Para Bernardo Santoro, coordenador estadual do Movimento Brasil Livre (MBL), o ato em Copacabana foi um sucesso. “Mais de 1 milhão de pessoas engajadas por um Brasil sem PT, por um Brasil com impeachment que pensa em crescimento econômico e progresso. E que pensa no futuro dos nossos filhos”, disse.

“Superou o que esperávamos. Estamos muito felizes. Foi tudo em paz. Trouxemos as pessoas para marcar a nossa insatisfação com a corrupção em geral”, disse Pedro Rodrigues, um dos organizadores e representante do Vem Pra Rua. Segundo o organizador do Vem Pra Rua, o número de pessoas foi maior do que o esperado: “A estimativa era de 500 mil pessoas, mas batemos 1 milhão, talvez até 1,5 milhão”.

Pouco antes das 13h, começou a cair uma chuva fina em Copacabana. Na noite de sábado, uma forte chuva atingiu a cidade e matou quatro pessoas (dois na comunidade Chácara do Céu, no Leblon, um em Rocha Miranda, no Subúrbio, e na Rocinha).

Já perto do fim do protesto, por volta das 15h, três jovens tiveram que ser retirados da manifestação em Copacabana dentro de um carro da polícia. Segundo testemunhas, eles estariam defendendo o governo e começou a confusão.

MANIFESTAÇÃO - RIO - 9H40 (Foto: Nicolás Satriano/G1)
Ambulantes vendem bonecos de Lula e de Dilma
(Foto: Nicolás Satriano/G1)
 

Bonecos de Lula e Dilma
Na concentração, ambulantes vendiam bonecos do ex-presidente Luiz Inácio Lula da Silva e da presidente Dilma vestidos de presidiáro por R$ 10.

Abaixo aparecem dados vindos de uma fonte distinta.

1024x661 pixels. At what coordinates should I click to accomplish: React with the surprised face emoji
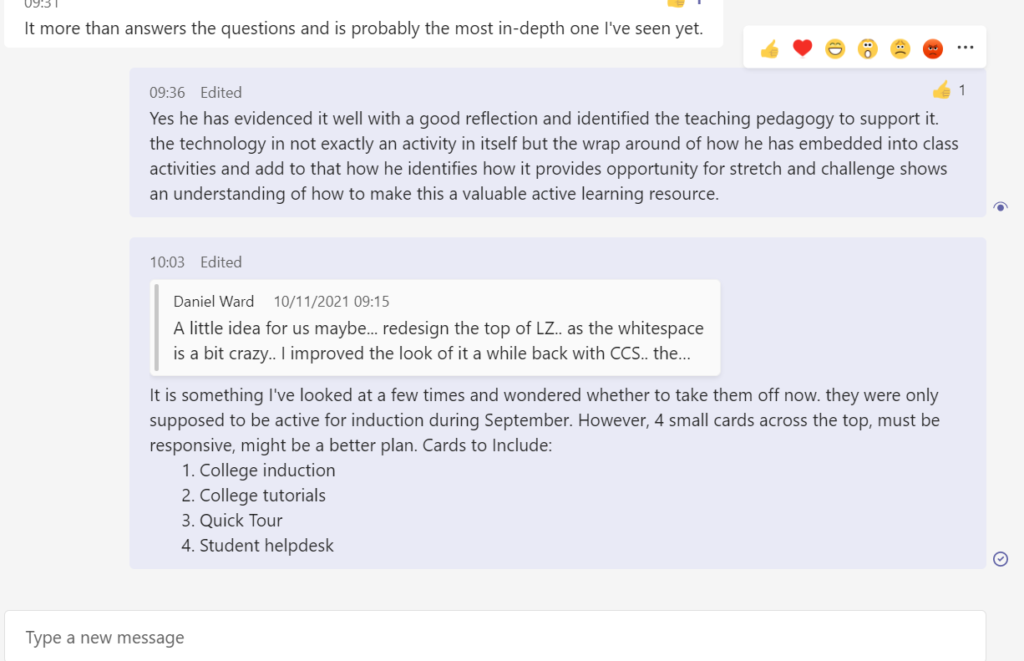[x=867, y=48]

Um dos ambulantes, que preferiu não se identificar, disse que trouxe para vender 100 unidades. Segundo contou, os bonecos infláveis são produzidos em São Paulo. Os bonecos se esgotaram por volta do meio-dia, segundo um dos ambulantes.

Um carro guiado por controle remoto chamava a atenção que quem participava do protesto. Rogério Ramos, 40 anos, técnico em mecatrônica, contou que o objetivo do carro operado remotamente, que circula por Copacabana com a bandeira do Brasil, é mostrar que o país está sem controle.

Dono do “brinquedo de adulto”, como ele chama, conta que precisou fazer diversas modificações no carro. “Só o banco traseiro é original”, disse.